Dour Diagnosis - Part 4
Date Posted: August 20, 2019
This chapter was written in collaboration with Scylla.
“You are willing to bet the fate of the world on Amon’s ability to -understand-?” Scylla put her hands in her face and pulled her cheeks in frustration.
“And you want me, the person who violently reacts to his outbursts, to be an example to him?”
Scylla threw her hands up and gave an audible groan.
“Sometimes, you just don’t make sense, Ben!”
“One can dream, can’t they?” He shrugged slightly in return. Then he gave her a serious look. “You have to choose your own path in this, Scylla. But I am going to give him these results. If nothing else, he has a right to know. I’m not going to let anything get out of hand beyond that, you can rest assured.”
“You sound exactly like my father, Ben… right before he died to Amon’s creation.”
Scylla put her hand against her forehead in sadness.
For some reason, Ben believed that there was a little nugget of good buried deep within Amon’s twisted, wicked soul.

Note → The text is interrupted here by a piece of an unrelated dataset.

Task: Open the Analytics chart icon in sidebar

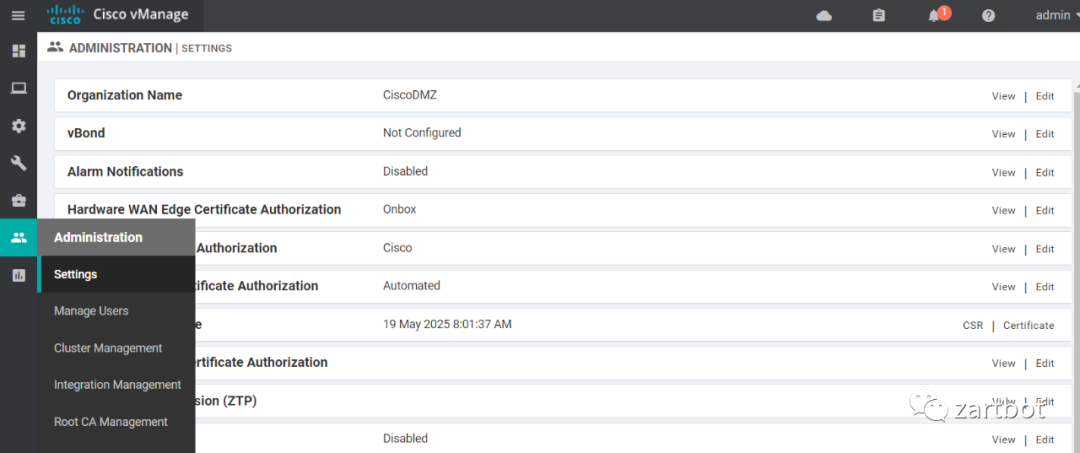Action: 18,275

Just like her father, who believed that somewhere, that his beloved, lanky, golden-eyed assistant was just hidden away. They both believed there was something worth saving in Amon. But they had not had their form ripped away and corrupted under his reign of terror.

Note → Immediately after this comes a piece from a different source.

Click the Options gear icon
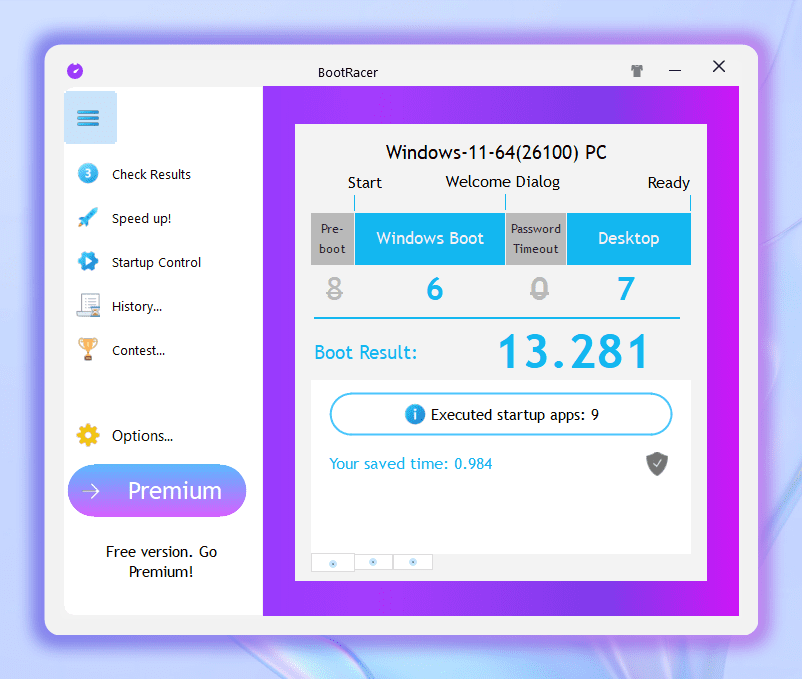The image size is (802, 679). [x=88, y=435]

The white mage felt a pang of guilt as she looked at Allagan healing staff hanging up on the wall. She reminisced of her oath to the Gridianian Padjal to heal those in need. And other than bold words, Amon had done nothing to harm her. It was Scylla that had come blows with Amon. He always talked big, planned big, and of course failed big.
But she had really hurt him this time. She could have easily killed him on the beach, had the crystal shattered. He was weak, far from the master that once stalked the halls of the Tower, and more like the awkward child who got his ears stuck in the Tower vending displays. How she remembered the same youthful, awkward Elezen, who made his lonely speeches to trees along the Syrcus Green, reciting his grandiose plans to save the burgeoned Empire from decay.
These gave way to long-winded holo-presentations in front of the great Allagan Technosenatorial Alliance. How Clio cheered as he stood on pedestals, winning awards for methods for incurable ailments of mind and body. Dare that she would say that she admired Amon and Clio in those early days. But something had happened to that idealistic child, turning him into the ugly, masked man at the side of the destroyer of an entire world, and a destroyer of the only person she was ever really sure that he loved. This world was betting that under that corruption, that boy still existed.
And even if this boy existed, there was only a slim chance that he could be cured. He would most likely be dead by the next full moon. With this grim reality in mind, the white mage made her decision.
Scylla stood up, clenching the letter in her hand, brushing off the remaining sand along her elbows. Despite that she would be telling her enemy of his likely imminent demise, she found no joy in the task.
“Come… I will tell Amon…” The white mage muttered. “But I don’t think you are right about him.”